(Stored data entries)
□ □ □
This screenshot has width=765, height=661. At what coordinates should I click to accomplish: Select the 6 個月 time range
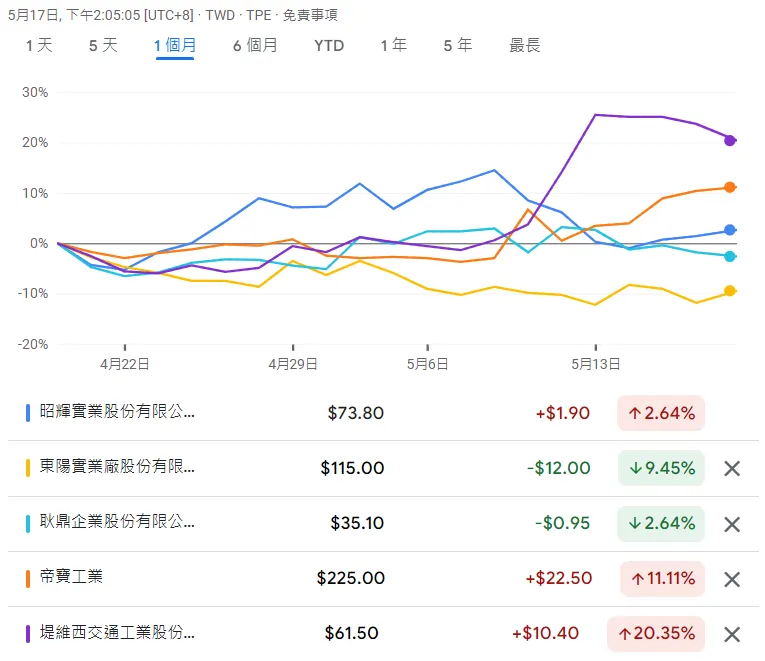click(x=255, y=45)
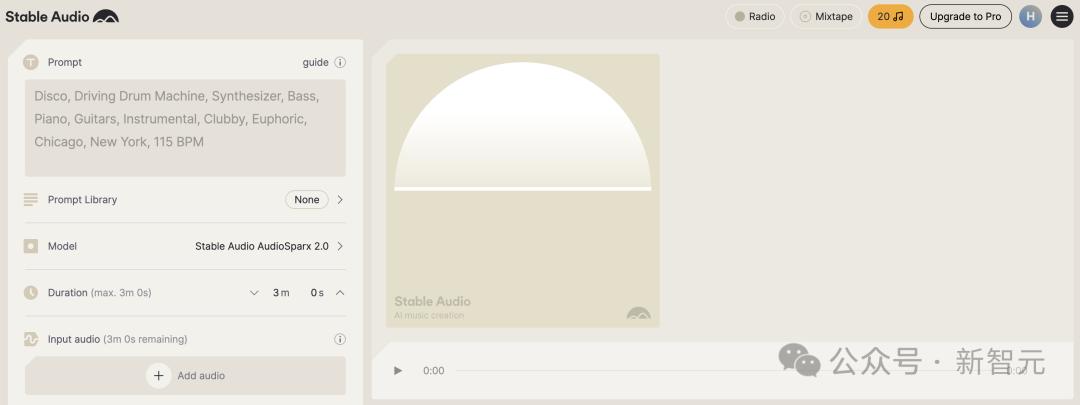Image resolution: width=1080 pixels, height=405 pixels.
Task: Click the Upgrade to Pro button
Action: (966, 17)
□ □ □
[Task brief] Without the pictures, reproduce every entry exactly as written.

[Task response]
This screenshot has width=765, height=661. At what coordinates should I click to accomplish: Select the 6 個月 time range
click(x=255, y=45)
Image resolution: width=1080 pixels, height=405 pixels.
Task: Click the Upgrade to Pro button
Action: (966, 17)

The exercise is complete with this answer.